• **Work task**
From the line with "1/2 inch risers (632, 602)" to the line with "[Close dialog] (377, 1144)", retype every line exactly, including those two, and leave out the rest of the data below.

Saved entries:
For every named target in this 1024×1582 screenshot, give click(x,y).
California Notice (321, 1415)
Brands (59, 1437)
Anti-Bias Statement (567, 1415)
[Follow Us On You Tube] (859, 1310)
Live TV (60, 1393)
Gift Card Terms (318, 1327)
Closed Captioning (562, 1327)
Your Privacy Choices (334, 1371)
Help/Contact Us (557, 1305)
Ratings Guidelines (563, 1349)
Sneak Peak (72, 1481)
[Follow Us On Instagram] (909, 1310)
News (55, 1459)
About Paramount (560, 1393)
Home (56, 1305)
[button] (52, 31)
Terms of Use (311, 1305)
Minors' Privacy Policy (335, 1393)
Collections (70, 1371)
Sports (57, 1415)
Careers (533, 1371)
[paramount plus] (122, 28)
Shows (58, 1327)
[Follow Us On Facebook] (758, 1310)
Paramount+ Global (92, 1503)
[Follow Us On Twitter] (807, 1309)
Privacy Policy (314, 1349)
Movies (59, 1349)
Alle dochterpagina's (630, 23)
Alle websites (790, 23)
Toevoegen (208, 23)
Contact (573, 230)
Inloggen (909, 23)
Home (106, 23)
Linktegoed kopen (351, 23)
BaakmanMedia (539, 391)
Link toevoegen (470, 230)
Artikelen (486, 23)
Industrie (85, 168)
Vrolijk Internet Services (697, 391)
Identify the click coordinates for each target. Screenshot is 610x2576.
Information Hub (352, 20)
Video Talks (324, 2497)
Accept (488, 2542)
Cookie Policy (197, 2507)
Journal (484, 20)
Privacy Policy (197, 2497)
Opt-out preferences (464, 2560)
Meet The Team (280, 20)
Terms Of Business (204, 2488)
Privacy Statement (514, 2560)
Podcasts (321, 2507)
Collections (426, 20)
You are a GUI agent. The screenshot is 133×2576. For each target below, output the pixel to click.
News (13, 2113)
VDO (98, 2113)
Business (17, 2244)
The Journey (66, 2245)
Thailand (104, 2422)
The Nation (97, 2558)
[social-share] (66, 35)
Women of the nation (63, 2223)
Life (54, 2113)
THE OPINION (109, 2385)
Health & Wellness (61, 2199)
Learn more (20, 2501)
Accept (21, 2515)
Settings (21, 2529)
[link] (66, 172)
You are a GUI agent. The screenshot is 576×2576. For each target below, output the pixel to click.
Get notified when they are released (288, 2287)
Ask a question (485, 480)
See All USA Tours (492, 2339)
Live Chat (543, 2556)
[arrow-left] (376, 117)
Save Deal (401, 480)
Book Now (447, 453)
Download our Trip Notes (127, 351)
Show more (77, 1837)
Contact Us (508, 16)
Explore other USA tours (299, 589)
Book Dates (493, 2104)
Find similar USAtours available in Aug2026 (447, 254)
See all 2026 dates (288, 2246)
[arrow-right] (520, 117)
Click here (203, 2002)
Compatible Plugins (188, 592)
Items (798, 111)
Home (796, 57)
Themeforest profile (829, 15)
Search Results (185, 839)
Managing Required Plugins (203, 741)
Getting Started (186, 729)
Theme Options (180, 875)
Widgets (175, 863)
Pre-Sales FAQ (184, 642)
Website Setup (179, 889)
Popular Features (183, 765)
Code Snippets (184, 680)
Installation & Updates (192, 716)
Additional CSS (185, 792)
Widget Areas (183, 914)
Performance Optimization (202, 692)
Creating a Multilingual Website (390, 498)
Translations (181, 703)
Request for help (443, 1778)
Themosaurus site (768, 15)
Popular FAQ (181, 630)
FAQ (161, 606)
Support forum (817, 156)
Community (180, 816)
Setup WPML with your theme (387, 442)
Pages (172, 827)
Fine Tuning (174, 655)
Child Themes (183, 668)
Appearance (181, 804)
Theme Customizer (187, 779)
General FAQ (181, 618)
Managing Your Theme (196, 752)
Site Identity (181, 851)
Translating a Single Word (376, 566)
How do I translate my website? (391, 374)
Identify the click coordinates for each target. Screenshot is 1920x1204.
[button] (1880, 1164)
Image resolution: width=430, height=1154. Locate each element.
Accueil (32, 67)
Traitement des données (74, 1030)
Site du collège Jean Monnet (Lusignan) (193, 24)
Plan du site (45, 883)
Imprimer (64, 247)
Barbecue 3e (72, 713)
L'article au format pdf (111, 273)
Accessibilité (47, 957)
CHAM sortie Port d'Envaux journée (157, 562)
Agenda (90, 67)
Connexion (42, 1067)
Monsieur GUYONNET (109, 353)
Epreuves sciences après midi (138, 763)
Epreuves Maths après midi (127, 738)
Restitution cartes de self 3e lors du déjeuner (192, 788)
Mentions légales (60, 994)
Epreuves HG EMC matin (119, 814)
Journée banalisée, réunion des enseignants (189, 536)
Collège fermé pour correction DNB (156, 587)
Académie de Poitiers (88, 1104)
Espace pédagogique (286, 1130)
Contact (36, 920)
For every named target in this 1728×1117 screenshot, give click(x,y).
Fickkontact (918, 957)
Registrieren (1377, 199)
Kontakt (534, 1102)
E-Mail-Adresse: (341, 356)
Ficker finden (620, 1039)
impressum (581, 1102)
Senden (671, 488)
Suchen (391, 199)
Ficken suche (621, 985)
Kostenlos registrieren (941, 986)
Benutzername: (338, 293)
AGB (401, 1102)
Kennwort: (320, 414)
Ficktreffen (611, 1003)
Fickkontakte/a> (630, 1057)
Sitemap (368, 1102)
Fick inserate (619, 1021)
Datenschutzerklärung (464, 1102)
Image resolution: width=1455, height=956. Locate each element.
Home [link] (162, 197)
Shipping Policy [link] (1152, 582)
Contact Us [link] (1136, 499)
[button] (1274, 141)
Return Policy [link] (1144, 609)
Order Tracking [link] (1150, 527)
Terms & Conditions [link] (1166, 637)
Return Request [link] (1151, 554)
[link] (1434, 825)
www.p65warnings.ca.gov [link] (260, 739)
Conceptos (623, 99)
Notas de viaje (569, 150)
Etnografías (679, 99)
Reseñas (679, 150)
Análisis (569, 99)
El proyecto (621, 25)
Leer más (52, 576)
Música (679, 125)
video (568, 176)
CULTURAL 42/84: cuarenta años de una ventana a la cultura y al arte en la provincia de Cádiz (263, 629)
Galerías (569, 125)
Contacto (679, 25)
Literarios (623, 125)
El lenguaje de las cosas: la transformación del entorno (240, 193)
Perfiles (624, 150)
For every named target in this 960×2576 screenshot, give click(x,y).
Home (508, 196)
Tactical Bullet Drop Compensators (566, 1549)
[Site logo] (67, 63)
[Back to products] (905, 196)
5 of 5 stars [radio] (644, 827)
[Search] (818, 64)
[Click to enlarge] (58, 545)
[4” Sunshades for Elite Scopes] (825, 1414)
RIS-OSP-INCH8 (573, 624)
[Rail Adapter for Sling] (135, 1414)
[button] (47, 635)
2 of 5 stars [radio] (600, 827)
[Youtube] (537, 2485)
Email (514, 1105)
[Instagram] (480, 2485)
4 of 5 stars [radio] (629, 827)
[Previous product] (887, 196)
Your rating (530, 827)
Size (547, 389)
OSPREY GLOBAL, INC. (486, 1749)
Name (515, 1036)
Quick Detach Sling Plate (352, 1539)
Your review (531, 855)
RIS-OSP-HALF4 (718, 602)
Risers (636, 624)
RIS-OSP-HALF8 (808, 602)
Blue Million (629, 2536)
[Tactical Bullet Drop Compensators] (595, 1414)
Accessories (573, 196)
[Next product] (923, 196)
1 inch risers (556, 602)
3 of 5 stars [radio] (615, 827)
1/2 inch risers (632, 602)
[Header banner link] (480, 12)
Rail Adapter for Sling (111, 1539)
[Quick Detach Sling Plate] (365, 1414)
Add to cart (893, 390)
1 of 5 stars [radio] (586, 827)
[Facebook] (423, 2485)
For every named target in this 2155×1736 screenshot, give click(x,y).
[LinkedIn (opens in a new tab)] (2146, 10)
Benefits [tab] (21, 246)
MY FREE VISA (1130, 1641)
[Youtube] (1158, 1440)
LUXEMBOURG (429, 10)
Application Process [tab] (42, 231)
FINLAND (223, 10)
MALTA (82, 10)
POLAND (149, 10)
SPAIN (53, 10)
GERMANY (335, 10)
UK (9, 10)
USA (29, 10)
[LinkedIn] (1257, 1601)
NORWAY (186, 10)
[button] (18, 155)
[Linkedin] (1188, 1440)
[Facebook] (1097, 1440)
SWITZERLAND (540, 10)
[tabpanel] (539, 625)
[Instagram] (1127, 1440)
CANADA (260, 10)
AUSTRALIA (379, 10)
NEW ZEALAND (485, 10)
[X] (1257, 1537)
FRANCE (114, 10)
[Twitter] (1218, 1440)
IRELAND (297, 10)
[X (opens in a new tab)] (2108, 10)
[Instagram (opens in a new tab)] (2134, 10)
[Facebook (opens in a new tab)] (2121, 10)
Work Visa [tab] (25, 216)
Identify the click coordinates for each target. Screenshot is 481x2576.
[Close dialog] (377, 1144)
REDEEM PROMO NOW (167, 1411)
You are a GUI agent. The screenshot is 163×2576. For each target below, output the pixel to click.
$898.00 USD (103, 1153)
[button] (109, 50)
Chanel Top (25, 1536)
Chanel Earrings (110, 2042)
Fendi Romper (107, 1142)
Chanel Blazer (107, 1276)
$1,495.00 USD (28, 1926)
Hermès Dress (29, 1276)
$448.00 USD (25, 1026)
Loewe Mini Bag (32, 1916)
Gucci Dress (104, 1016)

• **Response to the task**
1/2 inch risers (632, 602)
[Header banner link] (480, 12)
Rail Adapter for Sling (111, 1539)
[Quick Detach Sling Plate] (365, 1414)
Add to cart (893, 390)
1 of 5 stars [radio] (586, 827)
[Facebook] (423, 2485)
For every named target in this 2155×1736 screenshot, give click(x,y).
[LinkedIn (opens in a new tab)] (2146, 10)
Benefits [tab] (21, 246)
MY FREE VISA (1130, 1641)
[Youtube] (1158, 1440)
LUXEMBOURG (429, 10)
Application Process [tab] (42, 231)
FINLAND (223, 10)
MALTA (82, 10)
POLAND (149, 10)
SPAIN (53, 10)
GERMANY (335, 10)
UK (9, 10)
USA (29, 10)
[LinkedIn] (1257, 1601)
NORWAY (186, 10)
[button] (18, 155)
[Linkedin] (1188, 1440)
[Facebook] (1097, 1440)
SWITZERLAND (540, 10)
[tabpanel] (539, 625)
[Instagram] (1127, 1440)
CANADA (260, 10)
AUSTRALIA (379, 10)
NEW ZEALAND (485, 10)
[X] (1257, 1537)
FRANCE (114, 10)
[Twitter] (1218, 1440)
IRELAND (297, 10)
[X (opens in a new tab)] (2108, 10)
[Instagram (opens in a new tab)] (2134, 10)
[Facebook (opens in a new tab)] (2121, 10)
Work Visa [tab] (25, 216)
Identify the click coordinates for each target. Screenshot is 481x2576.
[Close dialog] (377, 1144)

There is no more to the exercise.